Reputation: 777
I have a list of stop words which contain around 30 words and a set of articles .
I want to parse each article and remove those stop words from it .
I am not sure what is the most effecient way to do it.
for instance I can loop through stop list and replace the word in article if exist with whitespace but it does not seem good .
Thanks
Upvotes: 3
Views: 2345
Reputation: 26876
Replacing the words will be inefficient. Your best bet is probably to parse the article word by word, and copy each word to a new StringBuffer; unless it is a stopword, in which case you copy whatever you want in its place. StringBuffer is much more efficient than String here.
How you store the stopwords is probably unimportant if there are only thirty or so.

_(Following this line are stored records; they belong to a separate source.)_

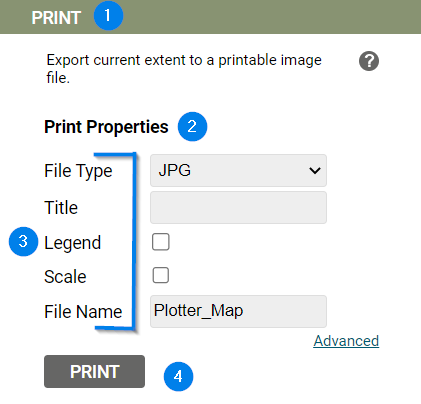Click the File Name label text
The height and width of the screenshot is (404, 421).
pos(83,312)
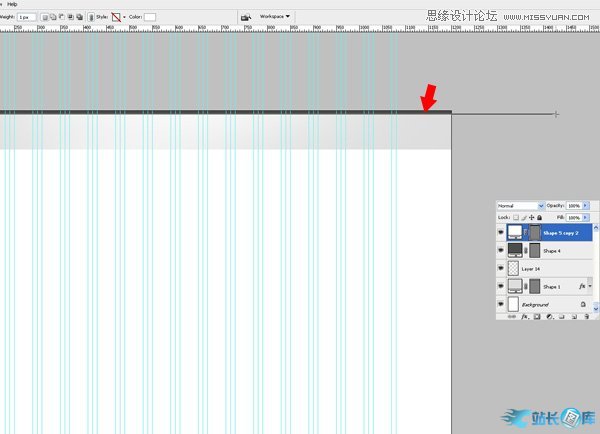This screenshot has height=434, width=600.
Task: Delete layer using the trash icon
Action: pyautogui.click(x=586, y=316)
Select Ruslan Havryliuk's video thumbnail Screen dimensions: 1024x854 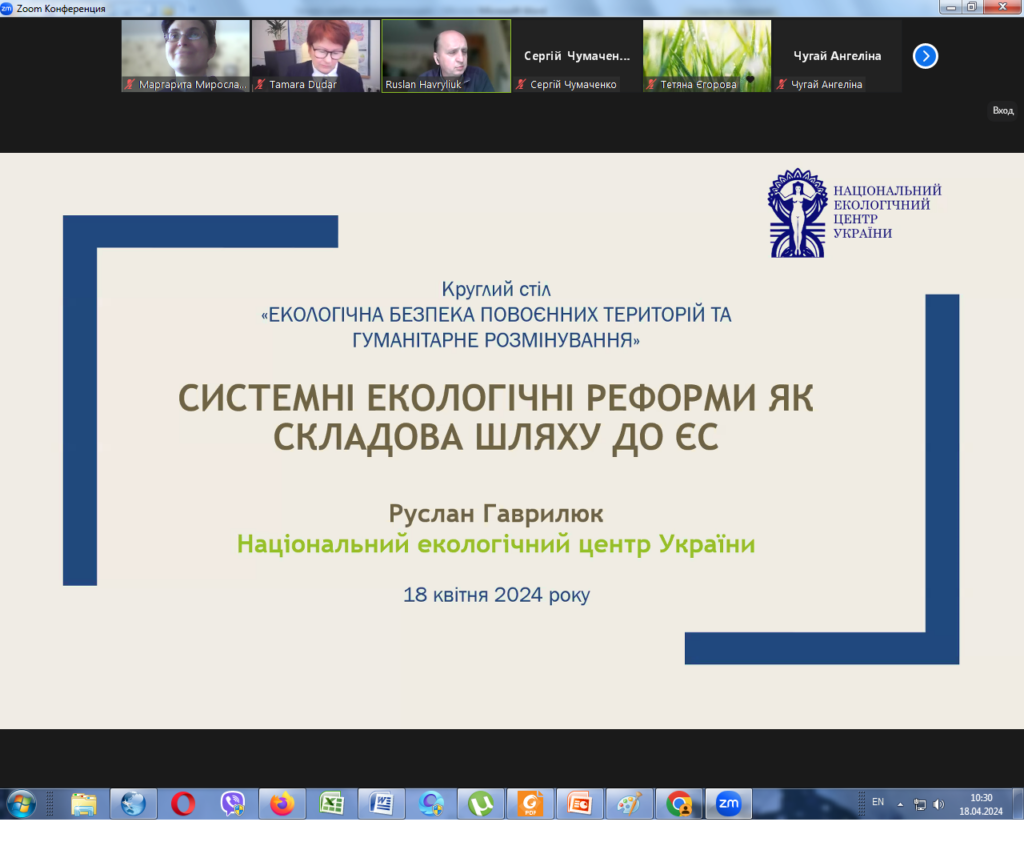coord(446,56)
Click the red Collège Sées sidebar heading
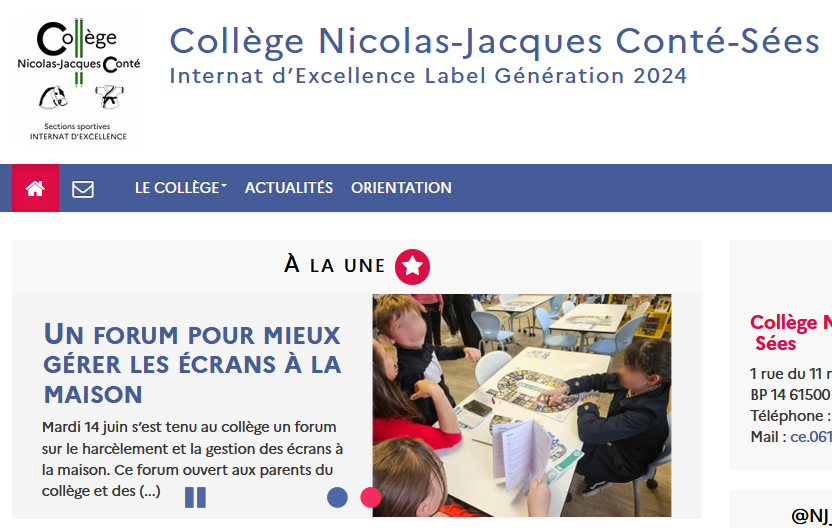 coord(790,333)
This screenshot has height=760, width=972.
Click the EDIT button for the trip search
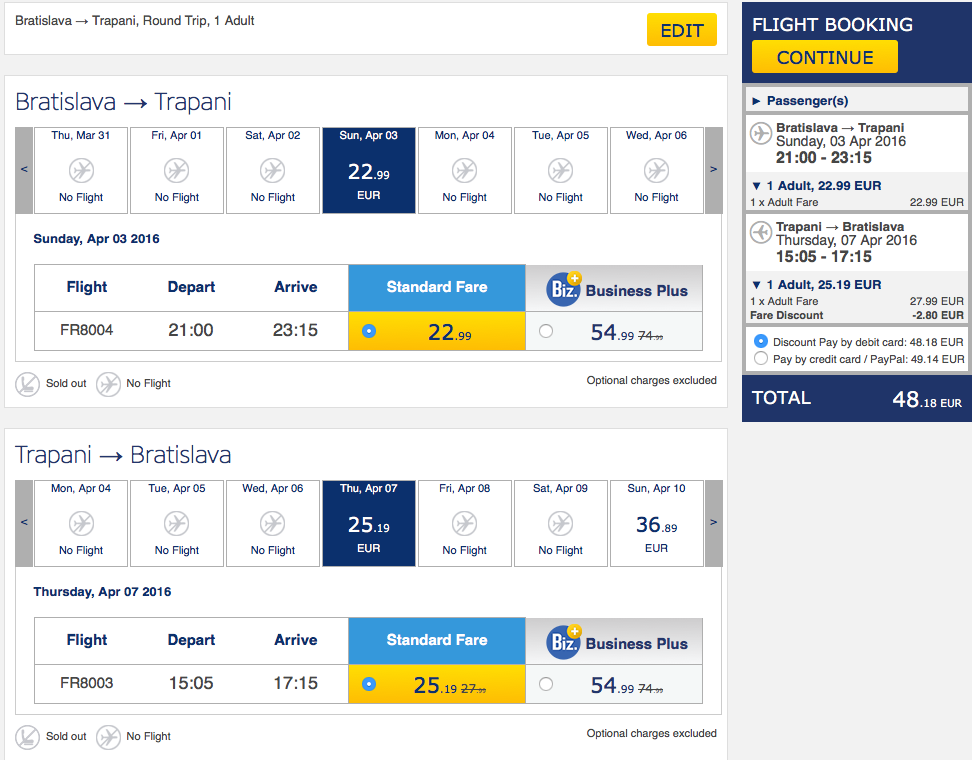click(x=682, y=30)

A Set is probably a good bet.
Upvotes: 1
Reputation: 490408
Read a word from the input, and copy it to your StringBuilder (or wherever you're putting the result) if and only if it's not in the list of stop words. You'll be able to search for them faster if you put the stop words into something like a HashTable.

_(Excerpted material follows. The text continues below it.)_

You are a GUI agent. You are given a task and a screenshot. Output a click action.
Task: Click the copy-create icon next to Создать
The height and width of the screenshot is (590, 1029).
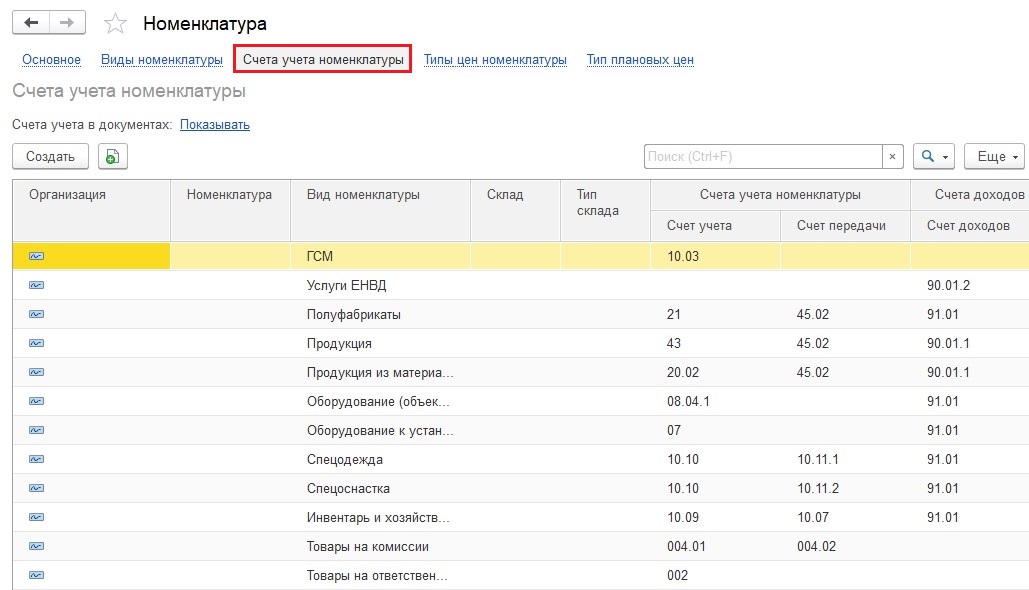pos(113,157)
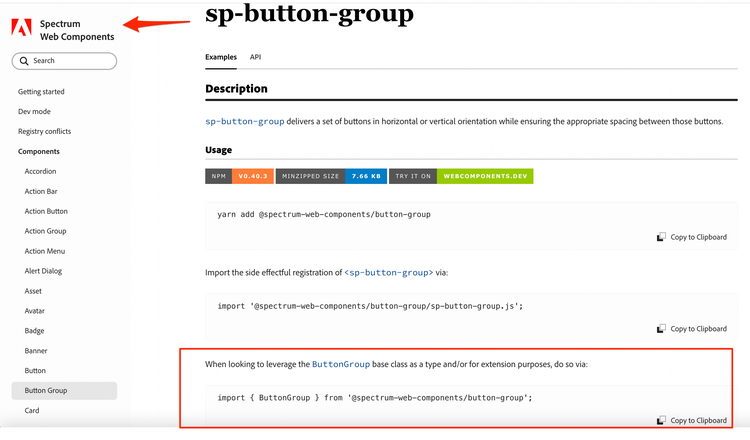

Edit: oops, don't know what I was thinking, but you want a set, not a HashTable (or any other Dictionary).
Upvotes: 0
Reputation: 30623
According to the Sun Java Tutorials, you can use the Perl-compatible \b
deliminator in your regular expressions. If you surround the word with them, it will match only that word, whether it's followed by or prefixed with a punctuation character or whitespace.
Upvotes: 0
Reputation: 346407
java.util.Set
Upvotes: 4